The general answer here is: yes... Mostly.
However, there is a more nuanced answer, there are two general types of recycling used for PCBs: conventional techniques and novel techniques. Depending on the country you live in or the companies or individuals involved any of the following techniques may be used. Ideally, the entirety of a PCB would be recycled or at least disposed of in a way that is sustainable but that is unfortunately not always the case.
Conventional techniques (which include Incineration, Mechanical separation, and Gravity separation) have a problem in that they are not particularly environmentally friendly and often a low amount of the material is recovered in the process. These methods are significantly cheaper which accounts for their appeal to some countries and companies.

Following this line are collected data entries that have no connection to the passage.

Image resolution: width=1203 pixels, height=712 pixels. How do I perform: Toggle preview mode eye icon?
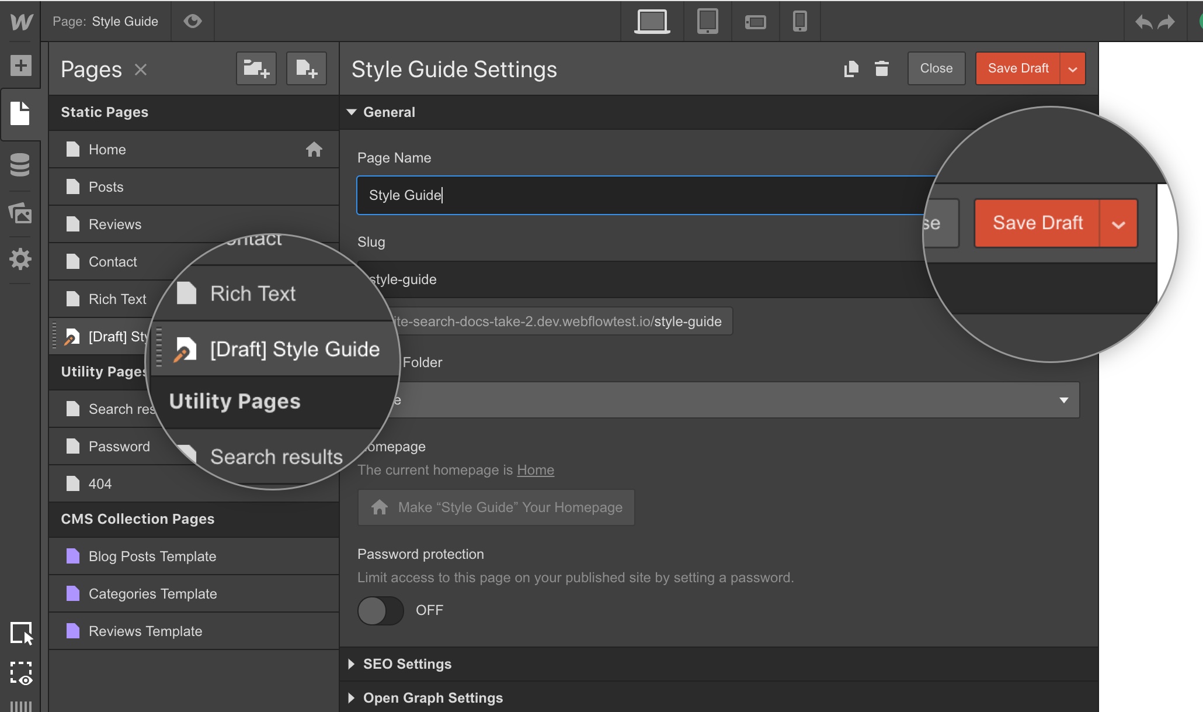(192, 22)
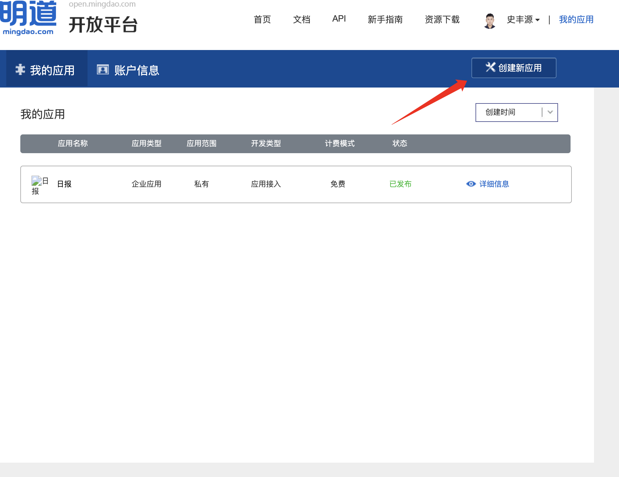Click the wrench tools icon on create button

coord(490,67)
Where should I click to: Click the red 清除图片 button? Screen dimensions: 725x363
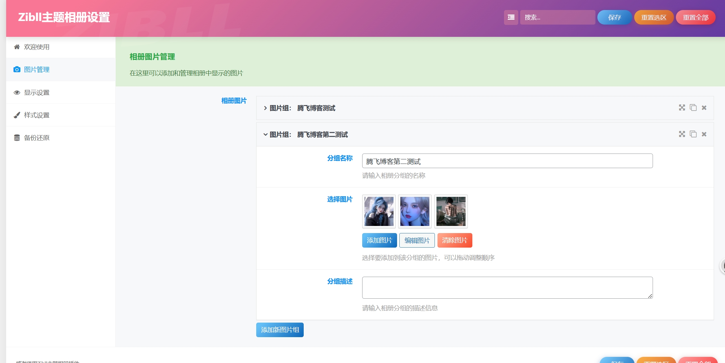tap(455, 240)
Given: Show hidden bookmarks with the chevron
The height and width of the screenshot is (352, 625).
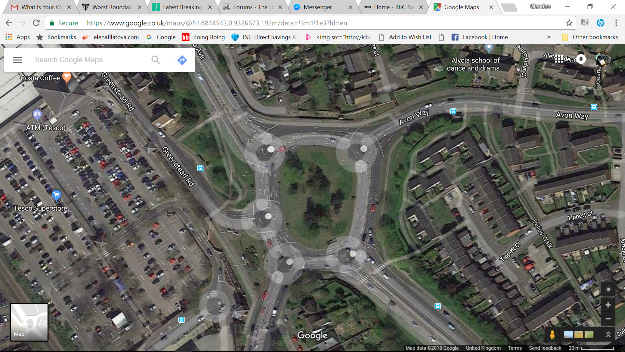Looking at the screenshot, I should tap(549, 37).
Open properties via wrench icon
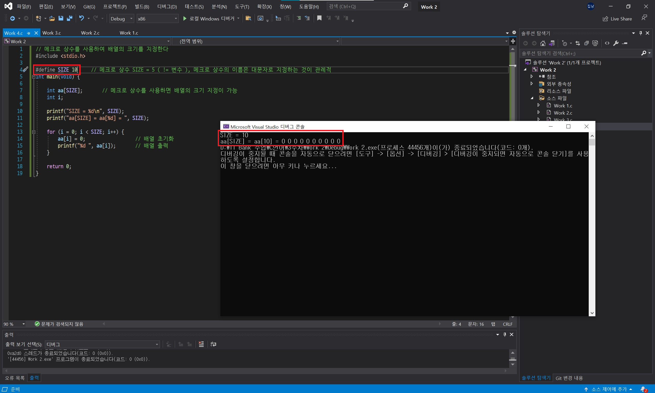The width and height of the screenshot is (655, 393). (616, 43)
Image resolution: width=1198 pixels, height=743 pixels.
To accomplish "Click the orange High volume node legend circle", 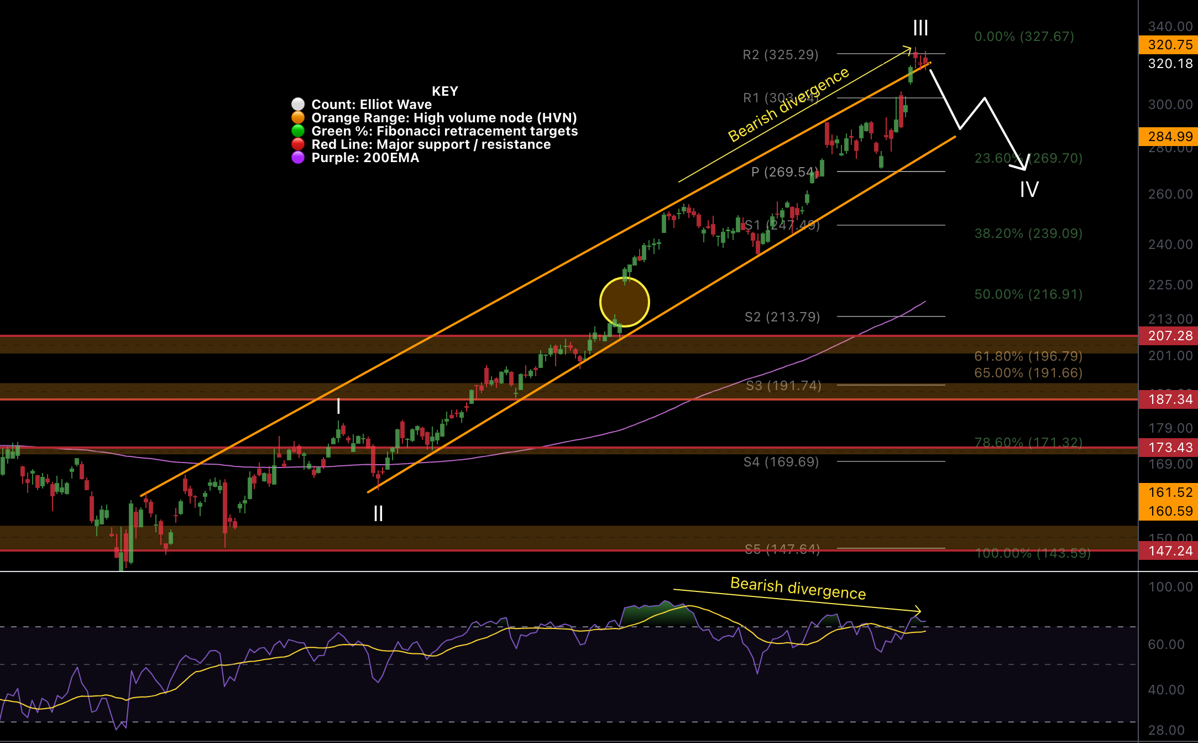I will [x=298, y=118].
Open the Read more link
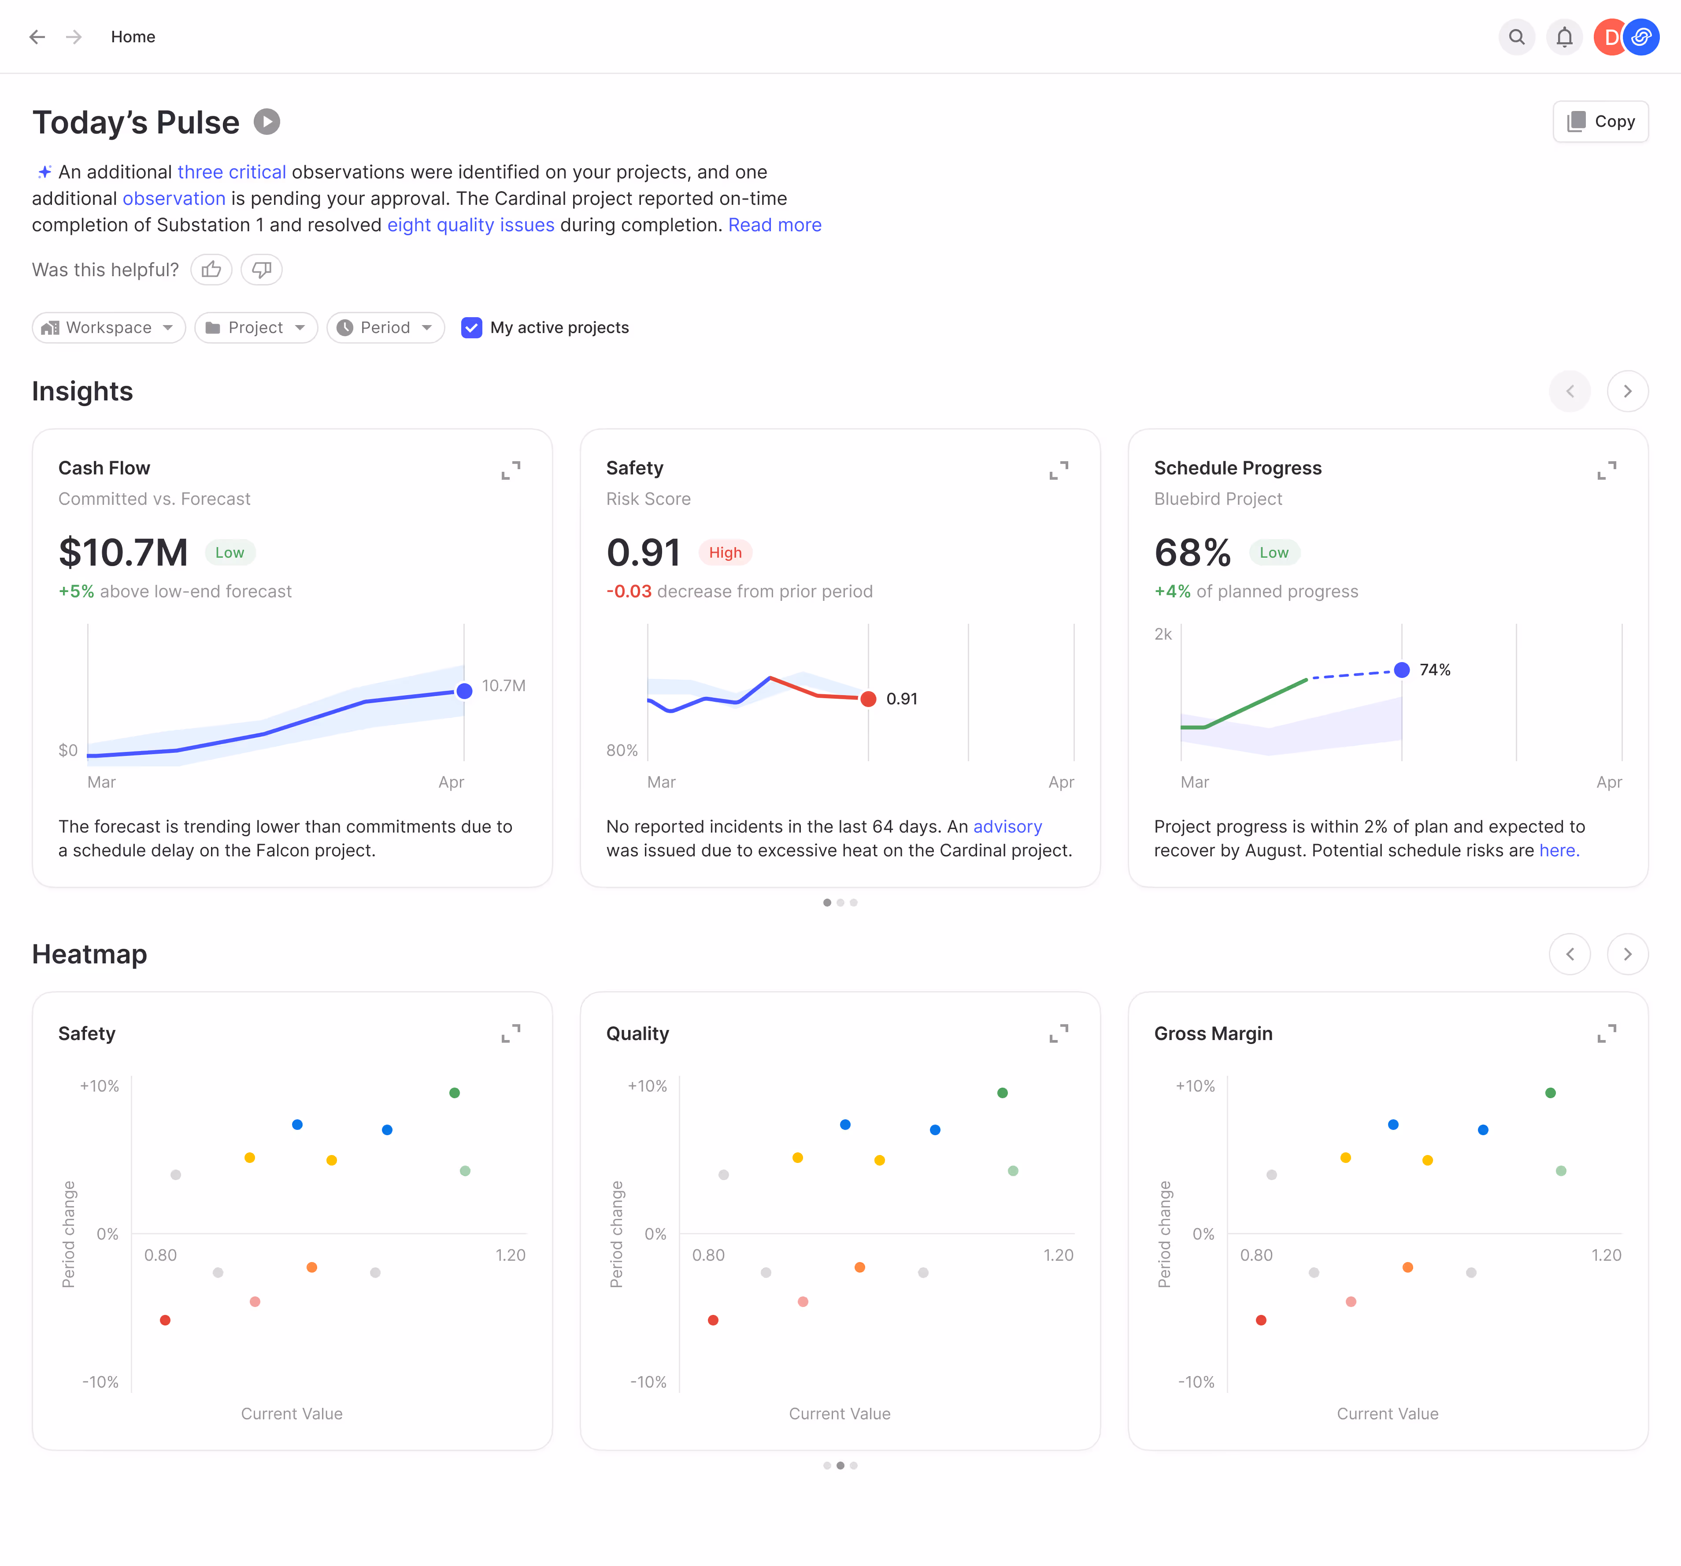 pos(775,225)
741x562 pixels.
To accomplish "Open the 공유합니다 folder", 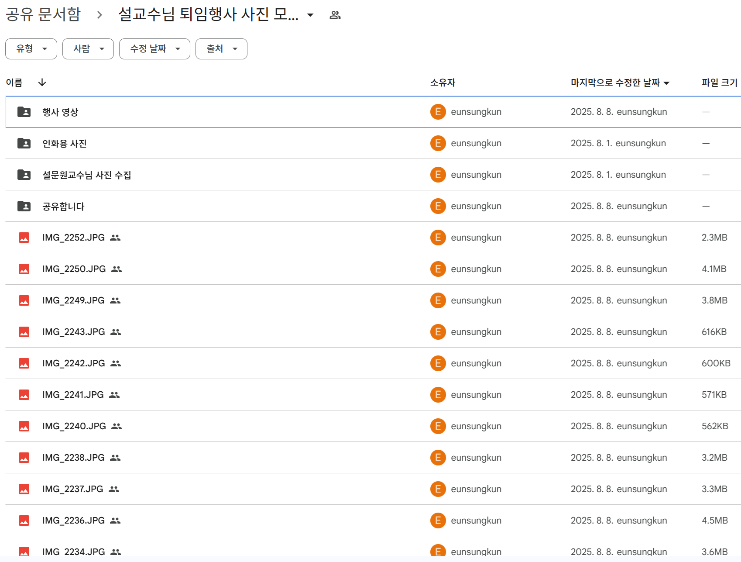I will 63,206.

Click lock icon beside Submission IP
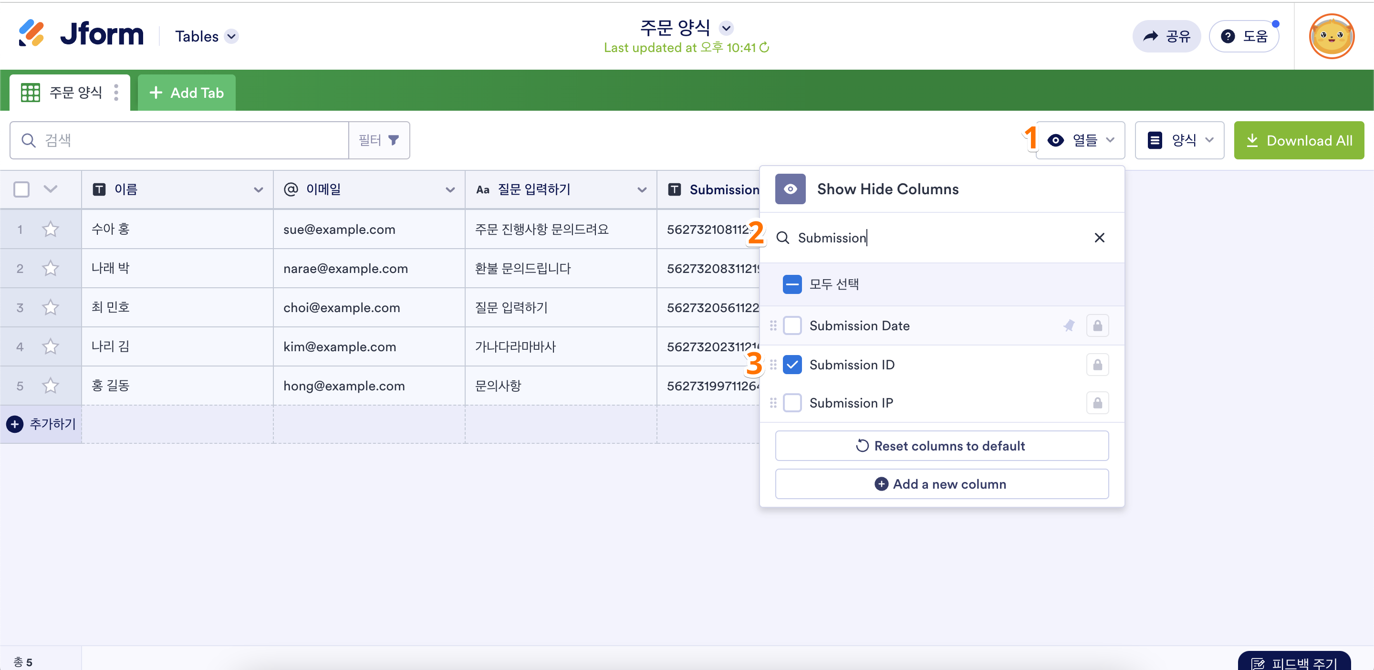[1097, 403]
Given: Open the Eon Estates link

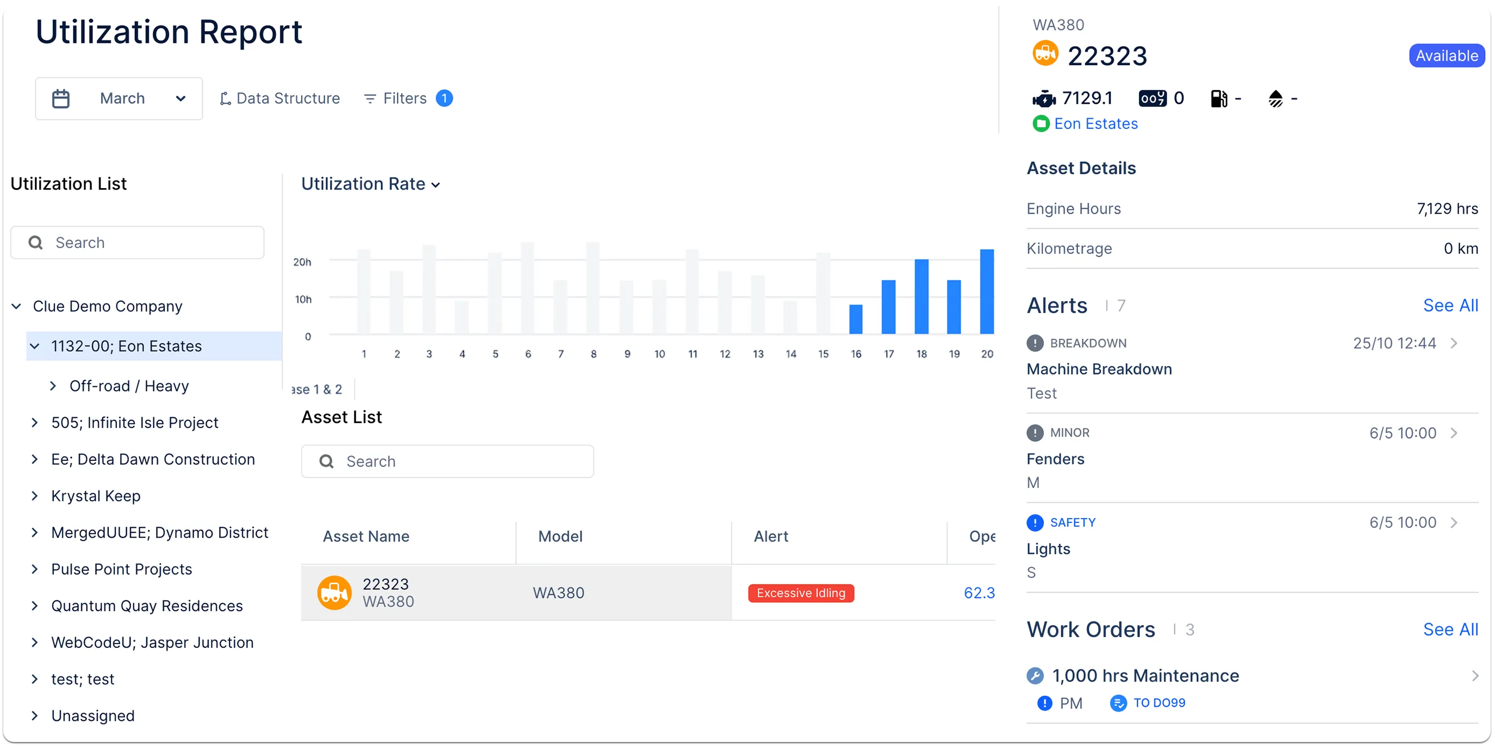Looking at the screenshot, I should [1096, 124].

The more novel industry techniques for the recycling of PCBs (Pyrometallurgy, Hydrometallurgy, Biohydrometallurgy, Electrostatic separation, and High-intensity magnetic separators) can recover roughly 70~90% of the metals that constitute modern PCBs with a huge amount of variation on the percentage of non-metals that can be retrieved or properly disposed of. Some of these methods are brand-new and not fully adopted yet and some can be rather costly accounting for their lesser use.
Many factors drive the selection of one technique or another, should the reader wish to familiarize themselves further with this topic and try to ensure that their manufactured PCBs get correctly recycled, please consider reading: Electronic Waste and Printed Circuit Board Recycling Technologies by Muammer Kaya.
Solder resist, or solder mask is the coating placed on PCBs to protect the copper from damage (chemical, abrasive, or manufacturing/rework related). Additionally, as the name suggests it stops solder from flowing onto the wrong or undesired locations on the PCB during the re-flow process of PCB manufacture. Solder resist prevents some manufacturing defects that can take place during production, such as "bridging", additionally silkscreen (the white stuff found on PCBs) is printed onto solder resist designating components and other information on the PCB.
Solder resist comes in several colors other than just green, and the whole rainbow is now generally available if one desires.
Remember, choosing the materials and other properties of a PCB for your design will always depend on the application, the material must match the application and be carefully selected to operate in all expected conditions.
Although hopefully after reading this article you now have a good overview of PCB materials and you feel more confident to tackle and make decisions regarding PCB design and manufacture.